It seems like you've encountered a common issue when dealing with CORS and the OPTIONS pre-flight requests. Like you, I also struggled to find a direct solution in the Flask_session documentation or elsewhere online. However, I did manage to devise a workaround that might serve your needs.
Essentially, I created a custom session interface that treats OPTIONS requests differently, specifically by creating non-permanent sessions for these requests. Although this is not an ideal solution, it does prevent the creation of database records for these sessions, thus reducing strain on your server. Here's how to do it:
Firstly, you'll need to override the open_session method in the SqlAlchemySessionInterface class from flask_session. This will allow you to check if the request method is 'OPTIONS' and create a non-permanent session if so:
from flask_session import SqlAlchemySessionInterface as FlaskSessionSqlAlchemySessionInterface
class SqlAlchemySessionInterface(FlaskSessionSqlAlchemySessionInterface):
def __init__(self, app, db, table, key_prefix):
super().__init__(app, db, table, key_prefix)

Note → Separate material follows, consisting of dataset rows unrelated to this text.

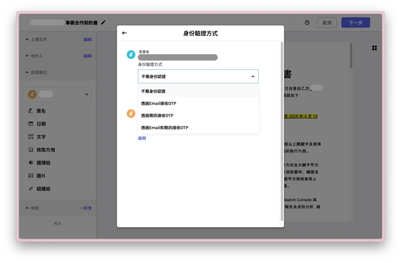The width and height of the screenshot is (401, 263).
Task: Select 透過Email和簡訊接收OTP verification option
Action: click(x=164, y=127)
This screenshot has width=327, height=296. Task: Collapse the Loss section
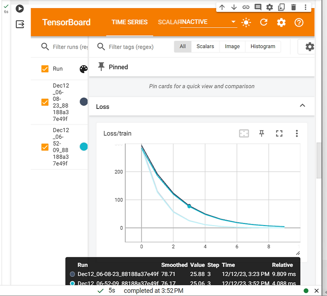tap(302, 106)
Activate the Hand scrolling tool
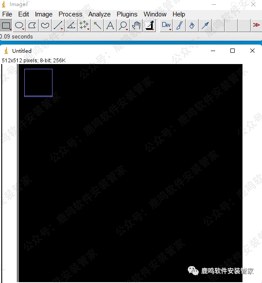The image size is (262, 283). (x=137, y=26)
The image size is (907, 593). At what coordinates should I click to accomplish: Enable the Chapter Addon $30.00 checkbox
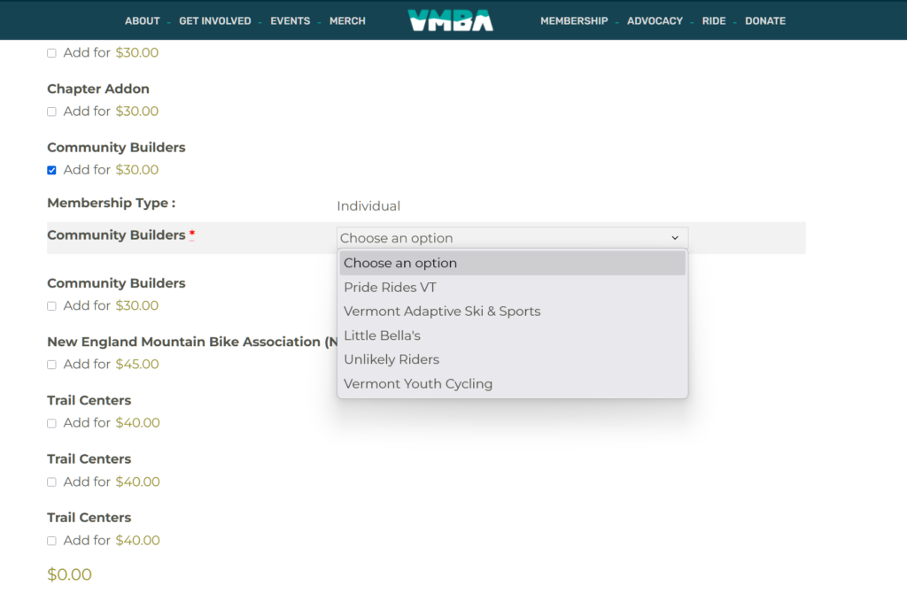click(x=51, y=112)
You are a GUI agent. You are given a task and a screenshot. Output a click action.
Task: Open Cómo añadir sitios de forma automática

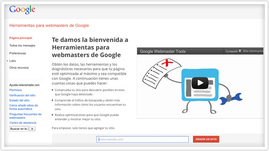(24, 107)
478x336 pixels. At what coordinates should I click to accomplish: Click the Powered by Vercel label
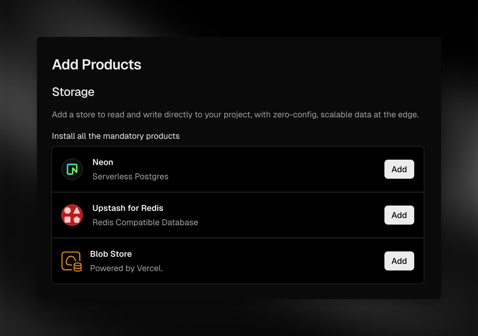pyautogui.click(x=126, y=268)
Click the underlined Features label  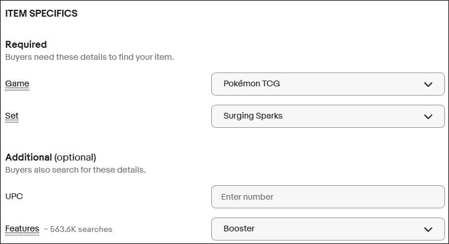[22, 229]
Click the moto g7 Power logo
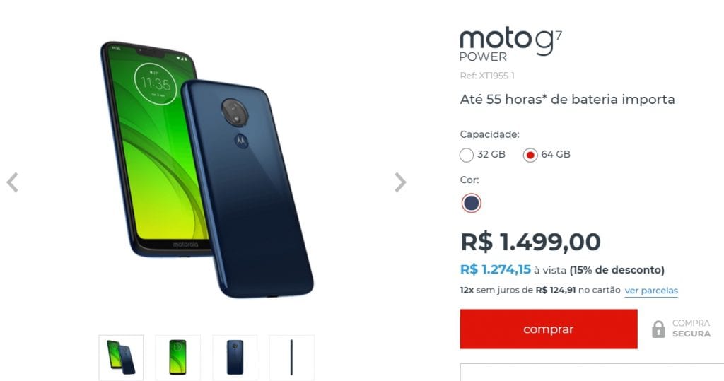This screenshot has width=724, height=381. click(510, 45)
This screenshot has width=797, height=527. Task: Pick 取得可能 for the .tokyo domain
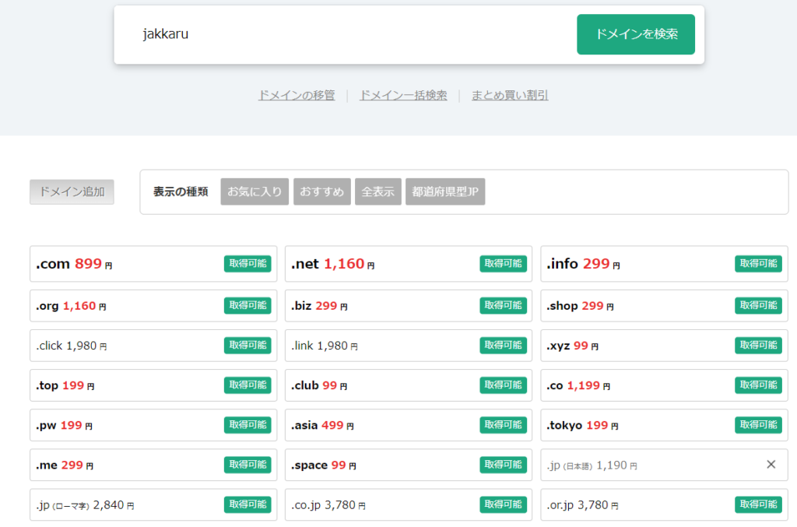pos(758,425)
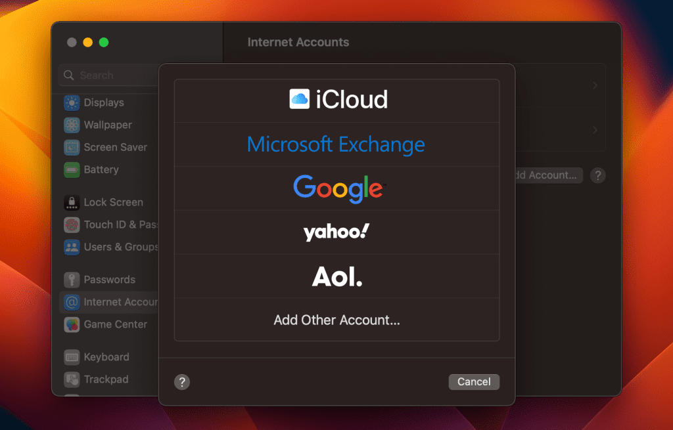This screenshot has width=673, height=430.
Task: Click the green Battery icon
Action: (x=72, y=170)
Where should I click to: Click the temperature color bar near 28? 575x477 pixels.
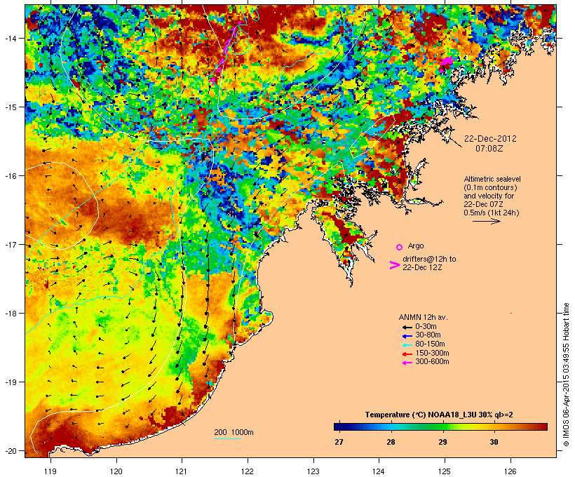point(391,426)
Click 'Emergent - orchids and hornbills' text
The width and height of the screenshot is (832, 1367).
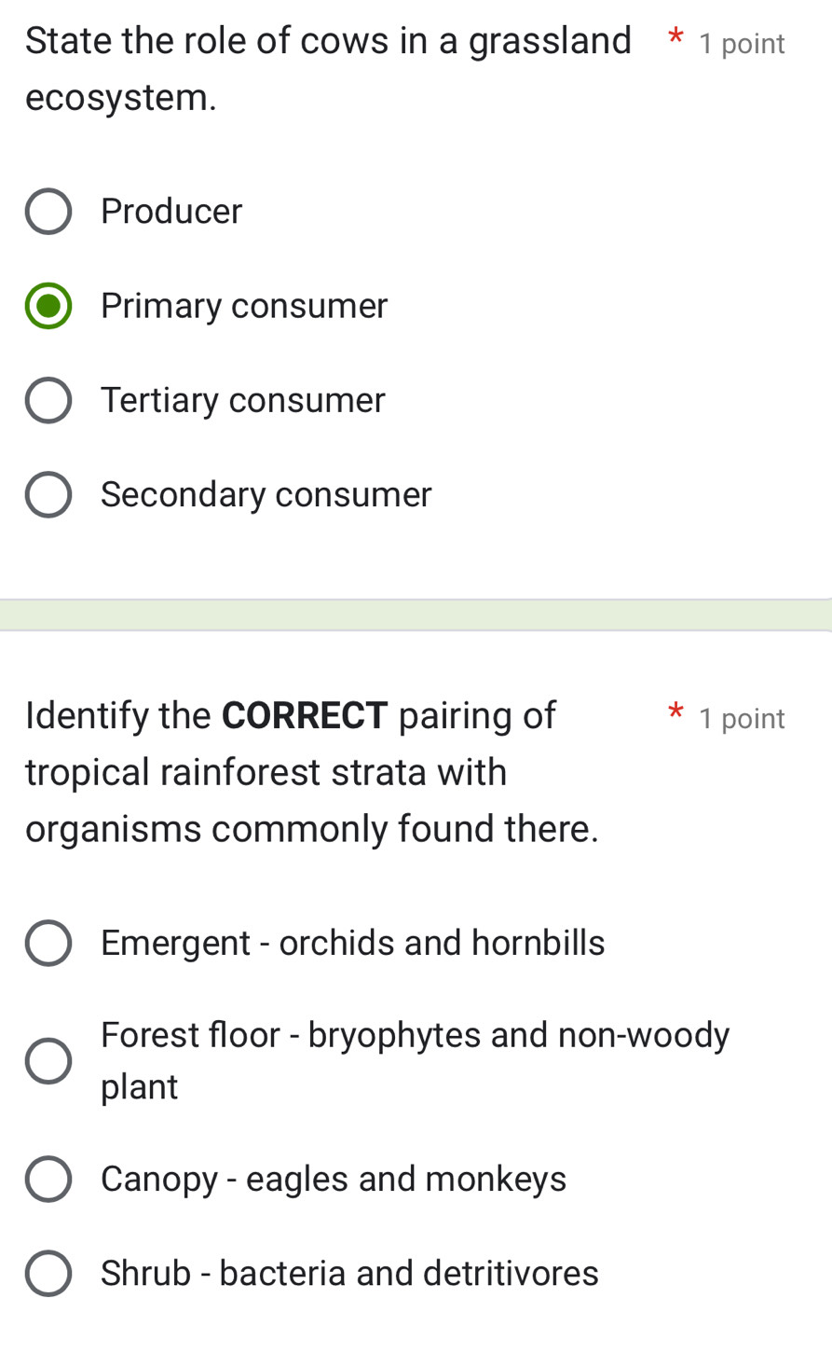click(x=352, y=943)
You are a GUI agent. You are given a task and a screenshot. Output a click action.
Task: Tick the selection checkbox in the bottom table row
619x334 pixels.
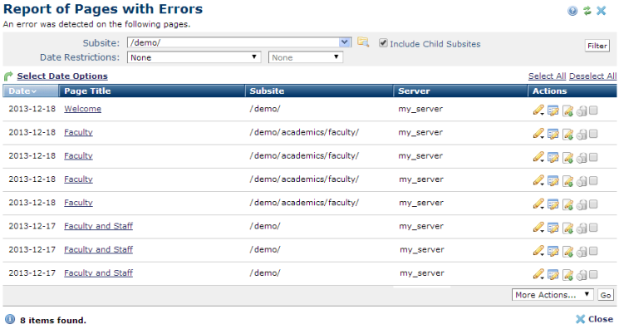coord(593,273)
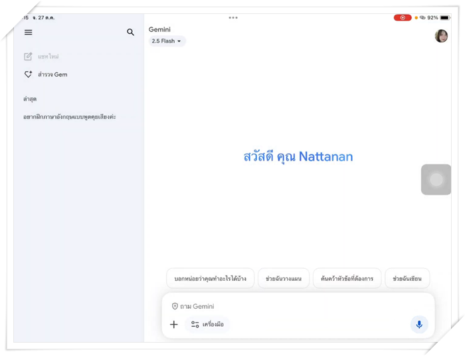This screenshot has width=465, height=356.
Task: Click the ช่วยฉันวางแผน suggestion chip
Action: pyautogui.click(x=284, y=279)

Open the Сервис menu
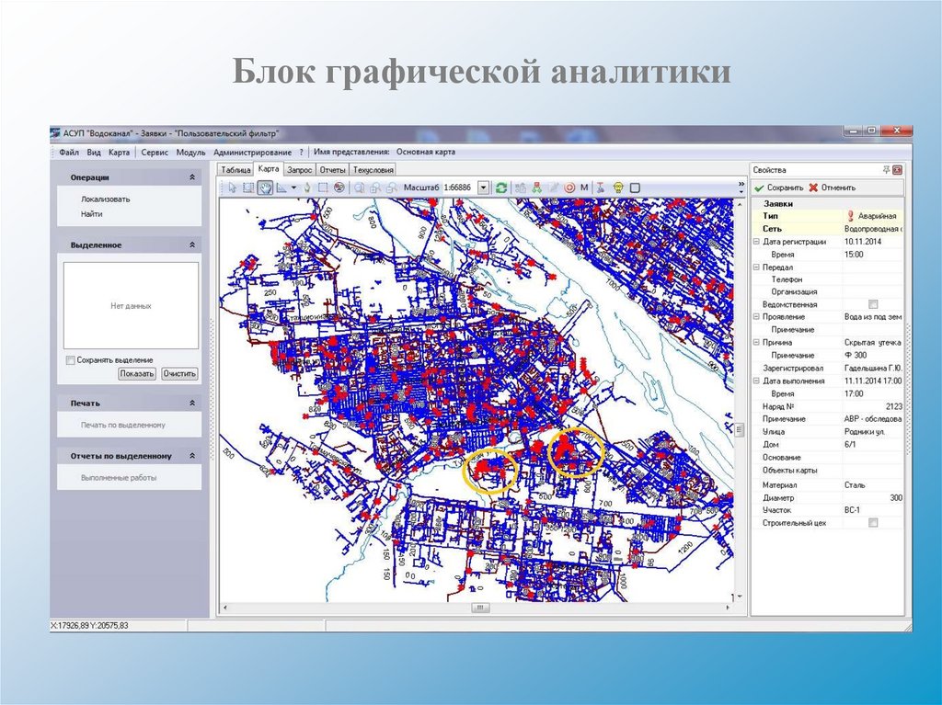pyautogui.click(x=155, y=153)
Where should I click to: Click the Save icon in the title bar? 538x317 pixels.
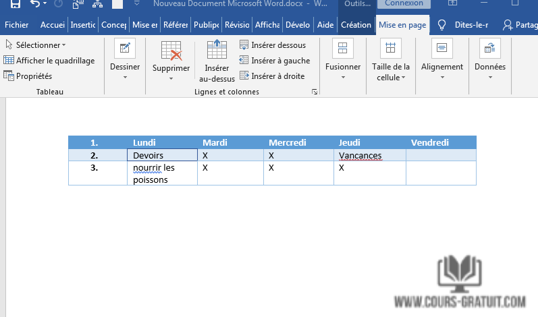(x=15, y=4)
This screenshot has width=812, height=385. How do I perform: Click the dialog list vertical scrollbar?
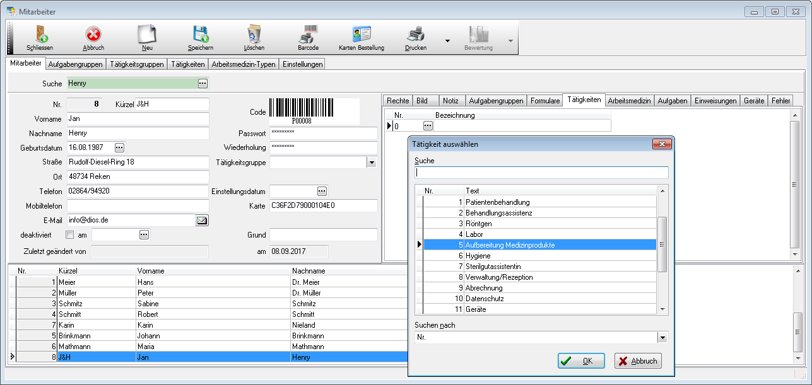[x=662, y=244]
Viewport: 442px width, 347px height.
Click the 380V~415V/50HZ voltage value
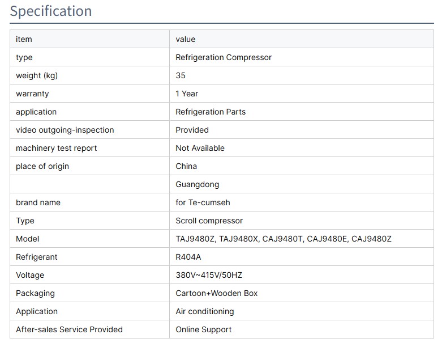(x=209, y=275)
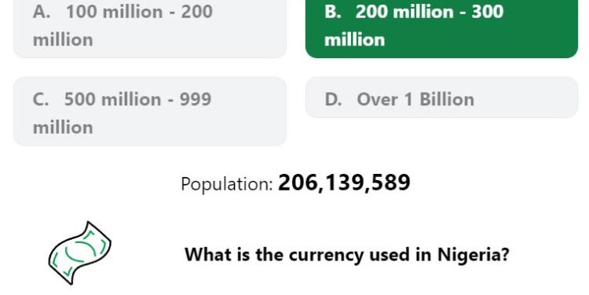The image size is (589, 295).
Task: Click the white "million" word in option B
Action: [355, 40]
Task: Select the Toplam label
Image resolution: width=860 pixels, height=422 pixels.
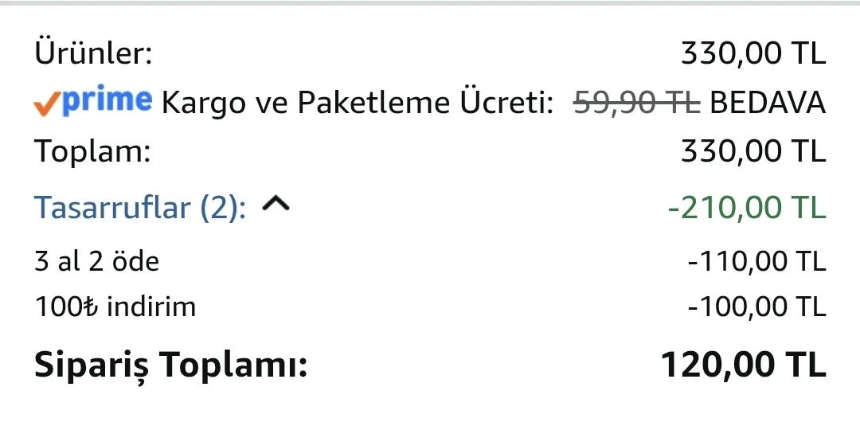Action: (x=92, y=151)
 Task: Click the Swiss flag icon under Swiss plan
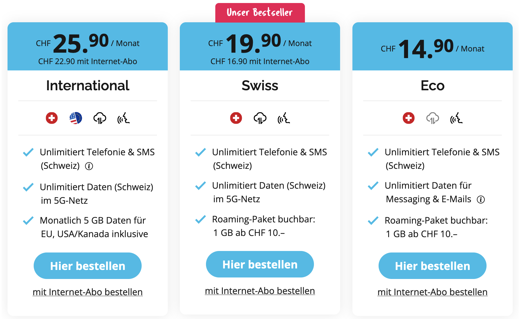236,118
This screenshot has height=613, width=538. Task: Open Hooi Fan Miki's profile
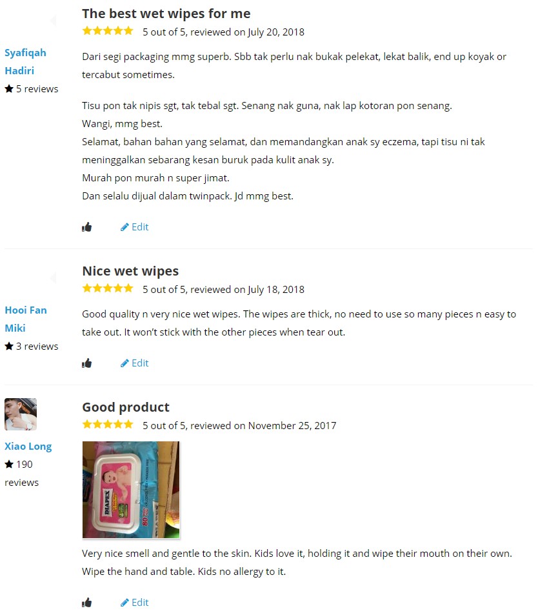26,319
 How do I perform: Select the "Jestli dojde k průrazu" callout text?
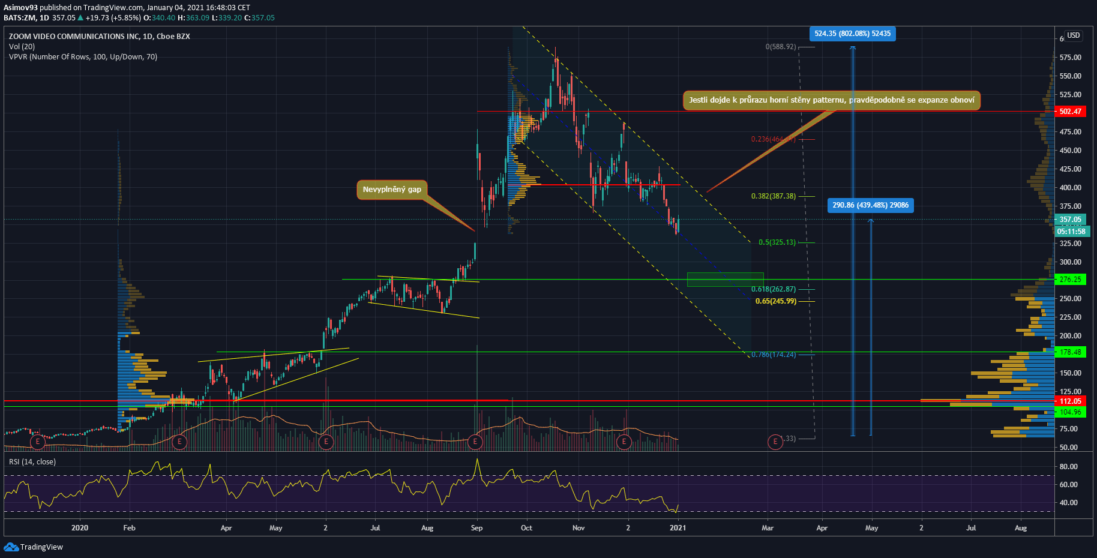pos(831,100)
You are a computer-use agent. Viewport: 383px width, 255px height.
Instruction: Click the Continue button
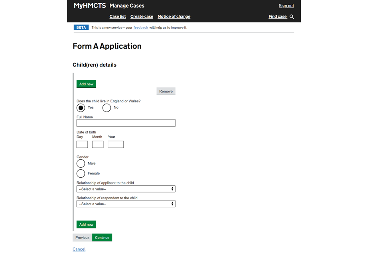tap(102, 237)

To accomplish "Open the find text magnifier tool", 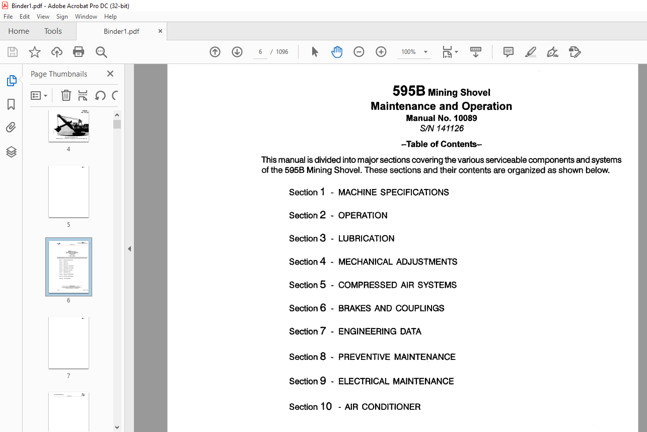I will (101, 52).
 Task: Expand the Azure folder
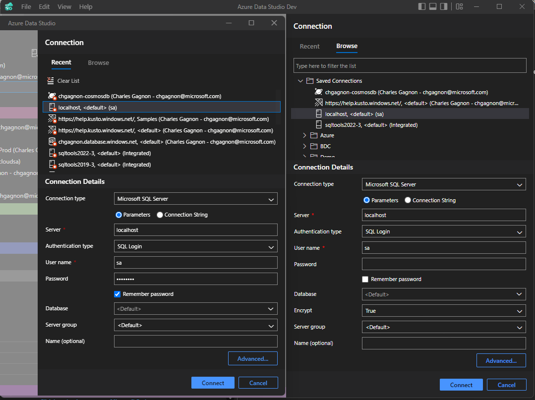[x=304, y=135]
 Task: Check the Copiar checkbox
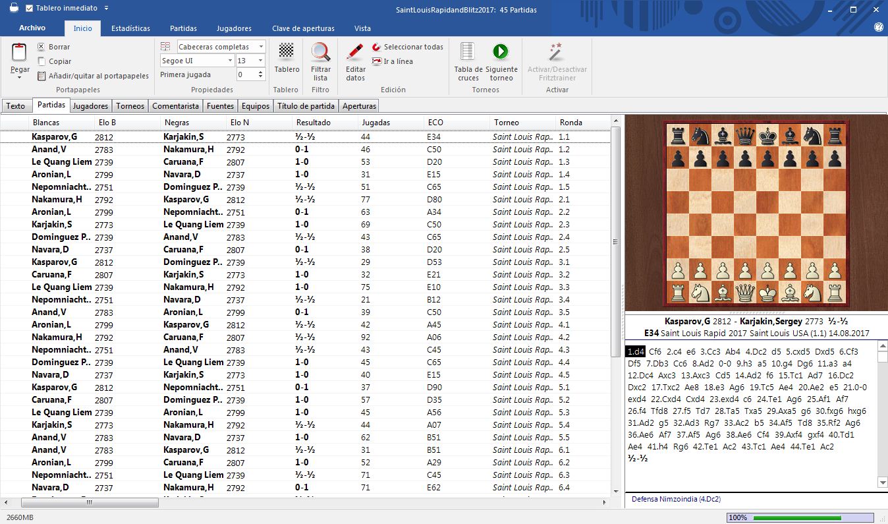40,61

def open_session(self, app, request):
if request.method == 'OPTIONS':
sid = self._generate_sid()
return self.session_class(sid=sid, permanent=False)
return super().open_session(app, request)
Then, in your application factory, assign this custom interface to your app's session interface:
app.session_interface = SqlAlchemySessionInterface(app, db, 'sessions', 'session:')
If you are not using SqlAlchemy, then you need to extend the proper class. You can see all the implementations in the flask_session repository.